Copy word for word the part of the Behind Closed Doors text that opens with the words containing "A 1929 edition" and closes with "praised the performance.".

▶ [Extracted text]:
-------
Behind Closed Doors is a lost 1929 American silent mystery film directed by Roy William Neill. It was distributed by Columbia Pictures.

==Plot==
According to an April 1929 edition of Harrison's Reports, the film revolves around the efforts of the royalists to attempt to raise enough money to overthrow the ruling power of the newly made republic. An agent of the republic (hero) is sent to America to find out where the leaks were occurring whereby the royalists knew what was going on. He meets the heroine, a singer, entertaining the Ambassador's party, arranged by his aunt (the real spy) and falls in love with her. But the compromising situations in which she is found by the hero led him to believe that she was the spy until she disclosed her identity and she proved to be a Department of Justice employee, trying to find the leaks in the embassy, too. After the mystery is solved, they resume their friendship and all is well.

==Cast==
- Virginia Valli as Nina Laska
- Gaston Glass as Fred Baher
- Otto Matiesen as Max Randolph
- Andrés de Segurola as Henrick Schield
- Fanny Midgley as Mother Schield
- Torben Meyer as Captain von Gilden
- Broderick O'Farrell as John Barton

==Reception==
A reviewer in an April 1929 edition of Variety gave the film a negative review, criticizing the performance, and a perceived lack of a film plot.

A 1929 edition of Harrison's Reports was also critical of the performance in the film. On the other hand, a 1929 review in the Palladium-Item praised the performance.
-------
▶ [Entries shown]:
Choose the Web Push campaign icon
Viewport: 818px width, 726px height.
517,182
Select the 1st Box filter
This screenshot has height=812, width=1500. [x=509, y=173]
-------
▶ [Answer to the problem]:
A 1929 edition of Harrison's Reports was also critical of the performance in the film. On the other hand, a 1929 review in the Palladium-Item praised the performance.